45年ぶりのプラネタリウム=割と身近にありました

 相変わらず、永田美絵著「星空図鑑」(成美堂出版)を読んでおりますが、巻末に「全国プラネタリウムリスト」が載っておりました。筆者の永田さんの本職が、東京のコスモプラネタリウム渋谷の解説員であることも関係しているのでしょう。

 そしたら、小生の拙宅近くにあるプラネタリウムも掲載されていました。「へ~、そんなに本に載るほど有名なんだ」と思いましたが、30年以上住んでいて、一度も行ったことがありませんでした。その施設は、1988年に出来たらしく、名誉館長は、あの宇宙飛行士の若田光一さんです。もしかしたら、全国的にも有名なプラネタリウムかもしれません。

 そこで、昨日初めて行って来ました。小雨が降っていたので、自転車は諦め、暗渠の道を歩いて行ったら22分掛かりましたが、近いと言えば近いでしょう。プラネタリウムに足を運んだのは、恐らく、45年ぶりぐらいです。今はもうありませんが、渋谷駅前の東急文化会館にあった五島プラネタリウムです。(調べたら、2001年に閉館していたんですね。)学生時代、当時付き合っていた彼女と行ったと思いますが、星座のことは全く覚えていません(笑)。暗闇ですから、当時のアヴェックの逢引き所でした(いずれも死語)。

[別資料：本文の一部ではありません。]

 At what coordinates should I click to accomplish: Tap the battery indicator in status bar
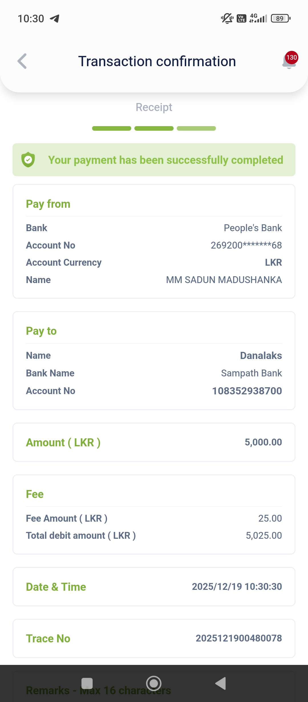(x=280, y=19)
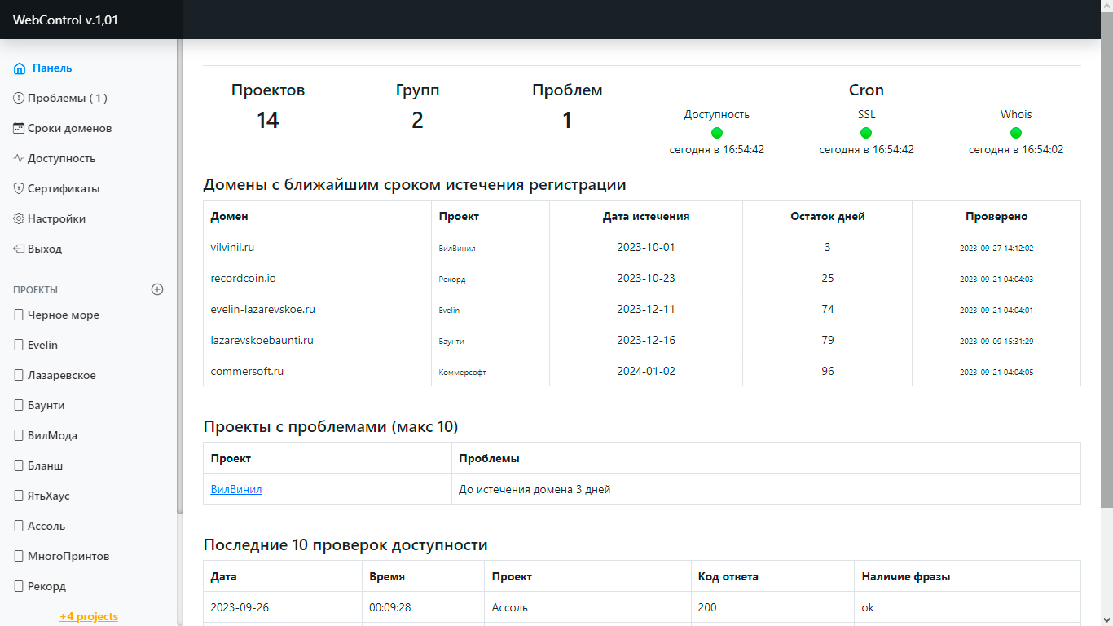Click the green Доступность cron status indicator
The width and height of the screenshot is (1113, 626).
717,133
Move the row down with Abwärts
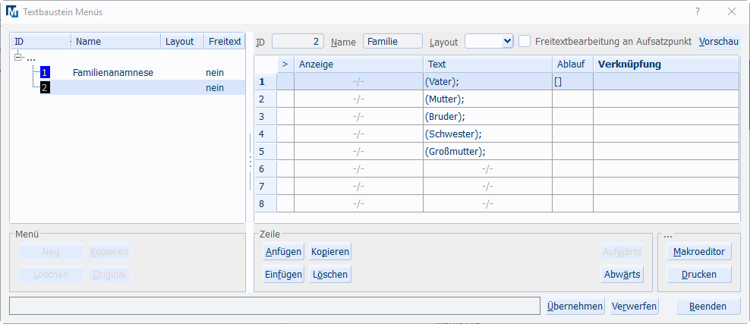Image resolution: width=750 pixels, height=324 pixels. tap(622, 275)
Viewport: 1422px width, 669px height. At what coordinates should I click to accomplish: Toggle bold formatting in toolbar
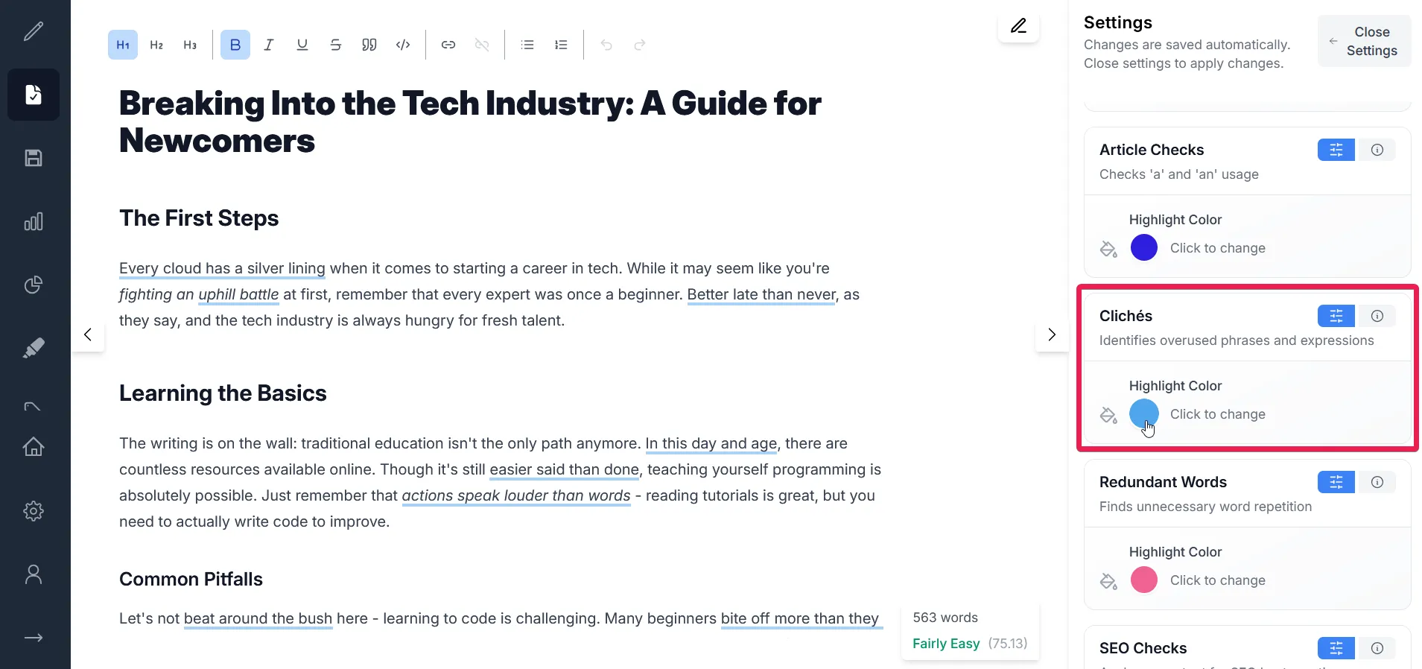click(x=235, y=45)
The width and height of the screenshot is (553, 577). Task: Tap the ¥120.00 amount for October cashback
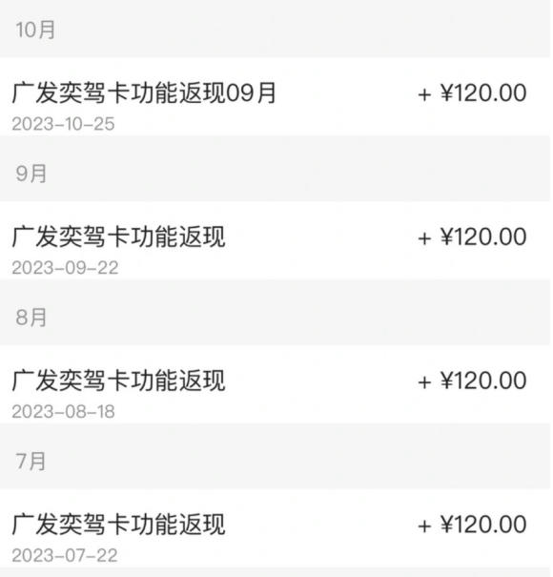pyautogui.click(x=483, y=93)
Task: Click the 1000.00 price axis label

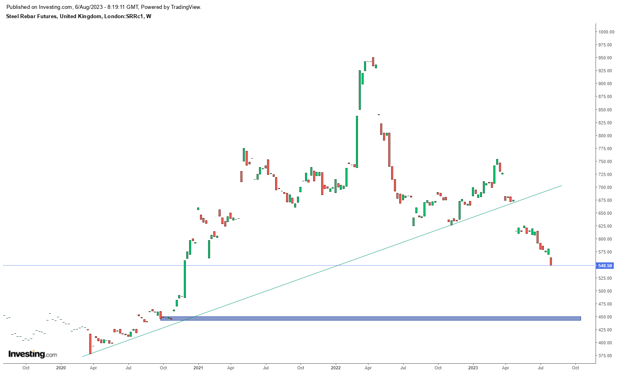Action: tap(606, 32)
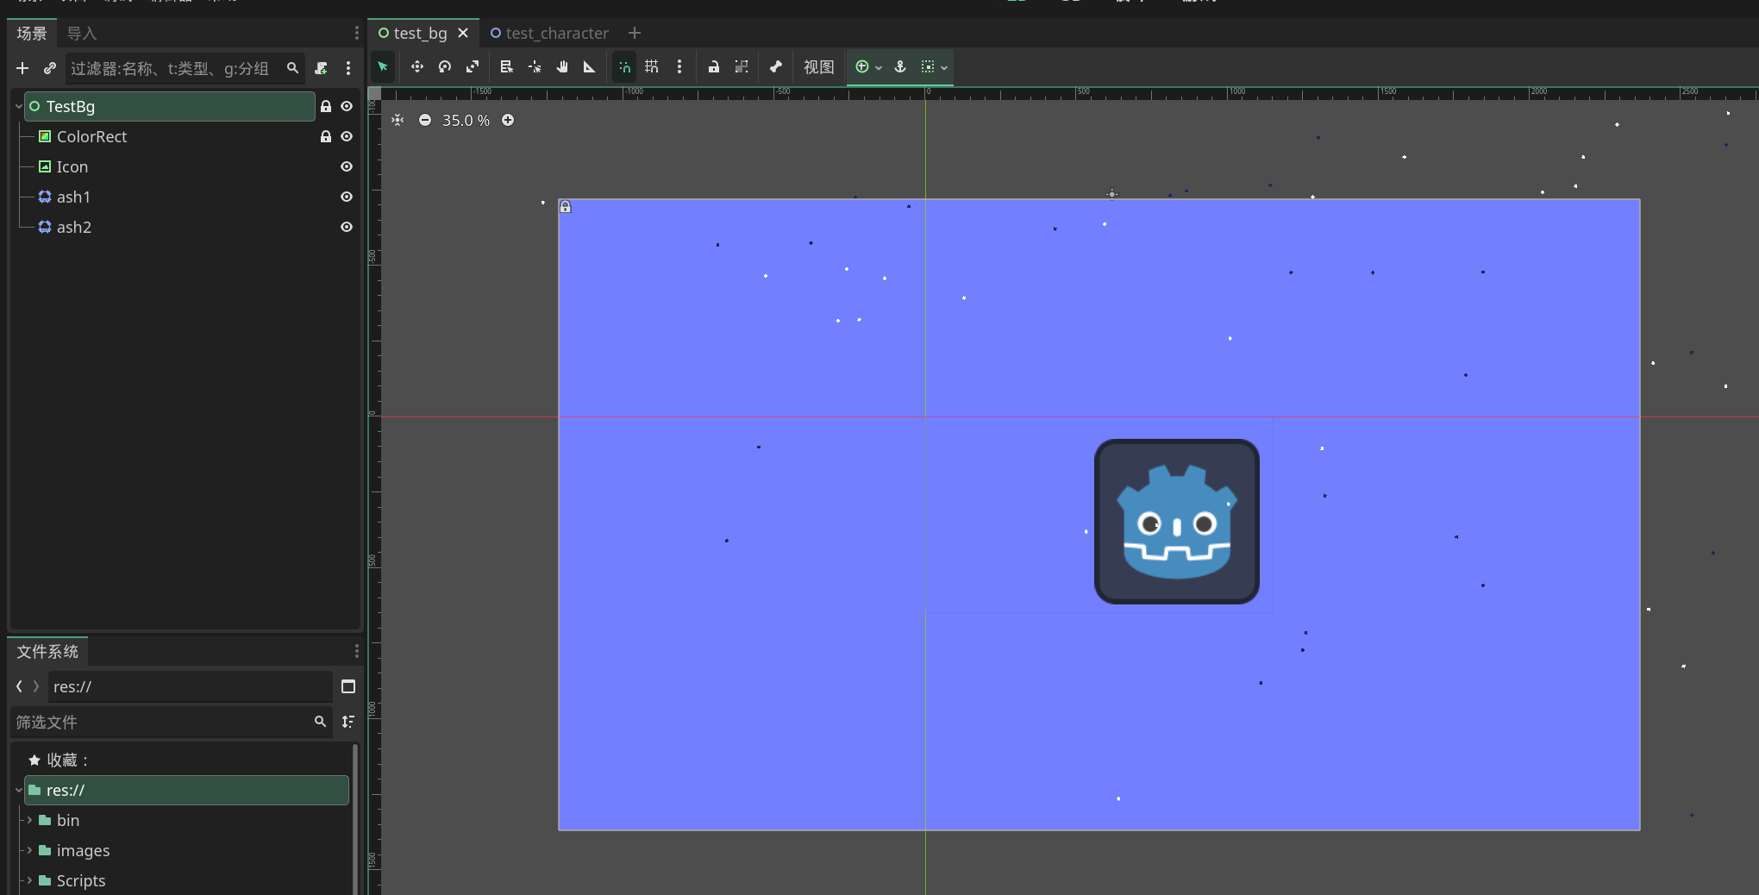This screenshot has height=895, width=1759.
Task: Select the Move mode tool
Action: click(x=417, y=67)
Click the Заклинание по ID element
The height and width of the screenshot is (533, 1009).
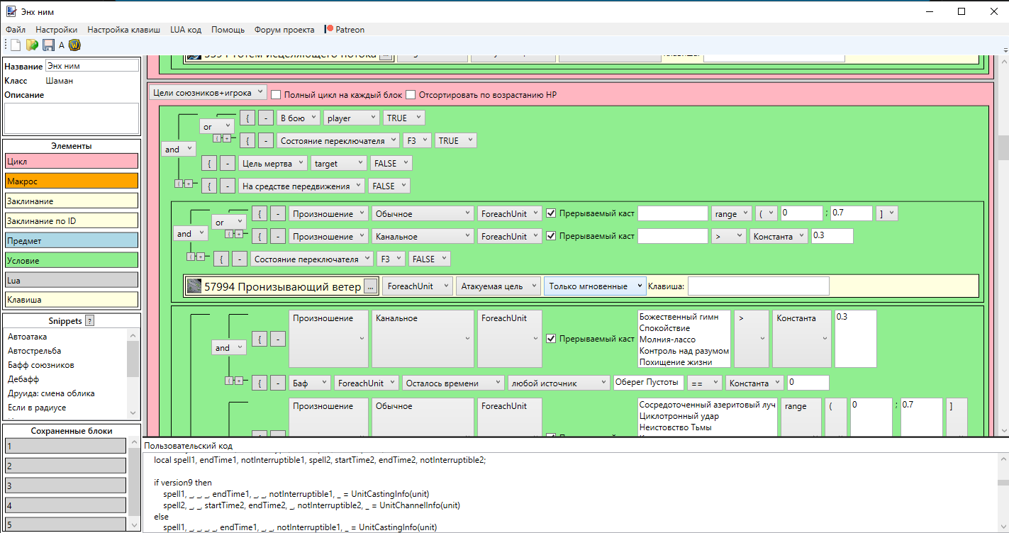pyautogui.click(x=72, y=221)
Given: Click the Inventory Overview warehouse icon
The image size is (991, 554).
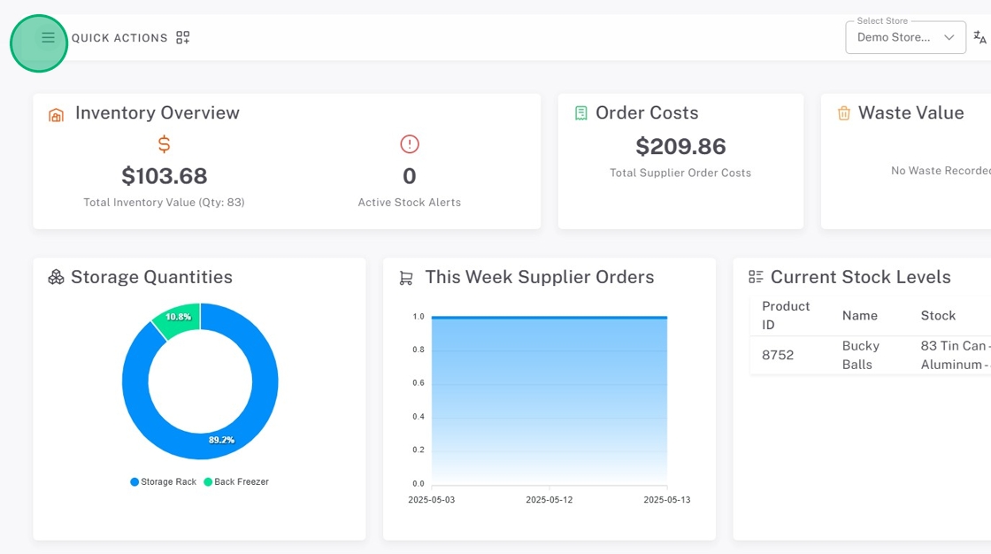Looking at the screenshot, I should coord(56,114).
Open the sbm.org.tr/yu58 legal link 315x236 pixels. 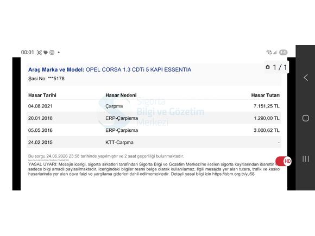233,174
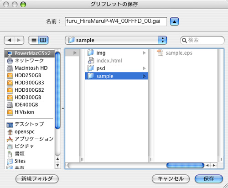Switch to column view mode

pos(43,40)
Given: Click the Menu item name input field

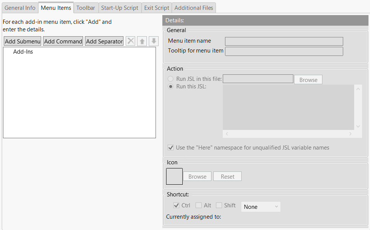Looking at the screenshot, I should [284, 41].
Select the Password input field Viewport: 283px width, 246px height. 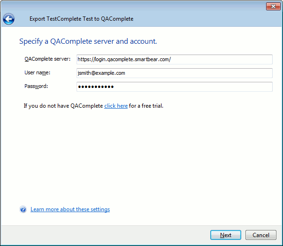[174, 87]
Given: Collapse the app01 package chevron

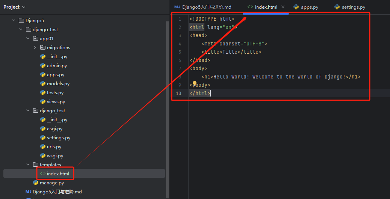Looking at the screenshot, I should [x=28, y=39].
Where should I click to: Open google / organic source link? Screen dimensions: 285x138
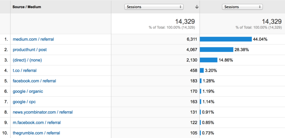coord(28,91)
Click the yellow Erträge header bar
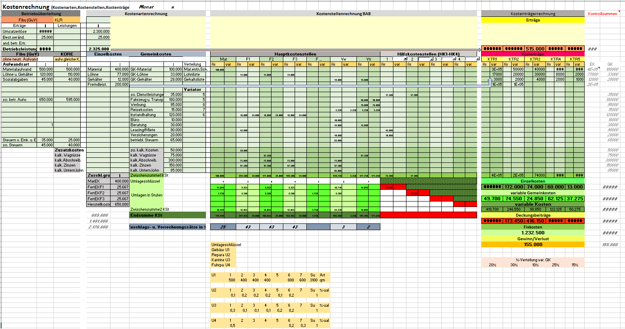Image resolution: width=625 pixels, height=329 pixels. click(533, 20)
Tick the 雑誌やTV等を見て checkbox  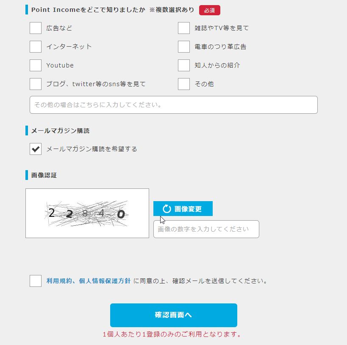coord(184,28)
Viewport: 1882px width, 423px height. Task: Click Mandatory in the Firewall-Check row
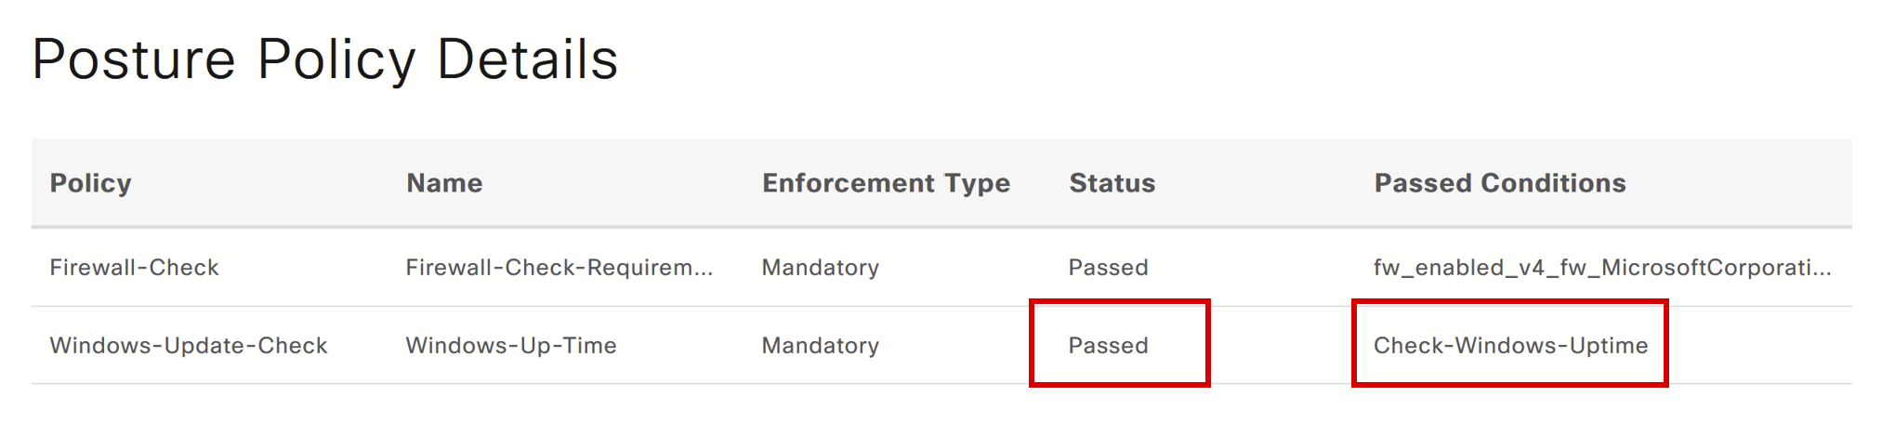820,268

 さて、自宅近くのプラネタリウムですが、市営なので入場料が520円(50分間)という安さでした。まあ、私自身、たっぷり、市税を払ってますから、堂々と入場しましたよ。でも、お子ちゃまだらけで、始まる前は走り回ったり、騒いだり。始まると、急に私の空いた前の席に座って、リクライニングの椅子を倒して、狭苦しくなり、上映中も、母親と大きな声でしゃべる始末。ま、この子にしてこの親で、その母親も、事前に「スマホの電源を消すか、マナーモードにせよ」と告知されても、無視して上映中に明々と照らして、他人から見れば、それほど可愛くない息子の写真を撮ったり…。まあ民度のあまり高くない野蛮な所にしょうがなく住んでいるので仕方がないか、てな感じでした。

 とはいえ、内容はかなり充実して、楽しくてしょうがありませんでした。「星空図鑑」で勉強したばかりの「夏の大三角」ベガ、アルタイル、デネブだけでなく、「春の大三角」のアルクトゥルス、スピカ、デネボラは7月なら西の空にまだ辛うじて見えるらしいことも教えてもらいました。春の大三角のスピカは、おとめ座の女神デメテルが手に持つ麦の「穂先」という意味でしたが、スピカと同じ語源から、靴のスパイクや登山用のスピックが発生したことも解説してくれました。ん-む、お子ちゃまには分かるかなあ?

 とにかく、拙宅のベランダから見えるほぼ同じ景色から見える夜空の星座を解説してくれたので、大変重宝しました。実は、梅雨空の曇りがちで、街中の光が反射していることもあり、ほとんど星は見えないのですが、青天で明かりを消した状態で見える本来の星座の姿を「再現」してくれたので、感動してしまいました。これなら、毎月のように訪れたいと思ったぐらいでした。

 プラネタリウムは、単なる星という点に過ぎないものを結んで、星座という平面にしてくれて、大熊やさそりや射手や蟹などの図柄を見事に再現してくれるので、本とは違い、瞬時に理解することができます。

 お蔭さまで、夜空の星を見るという楽しみがまた一つ増えました。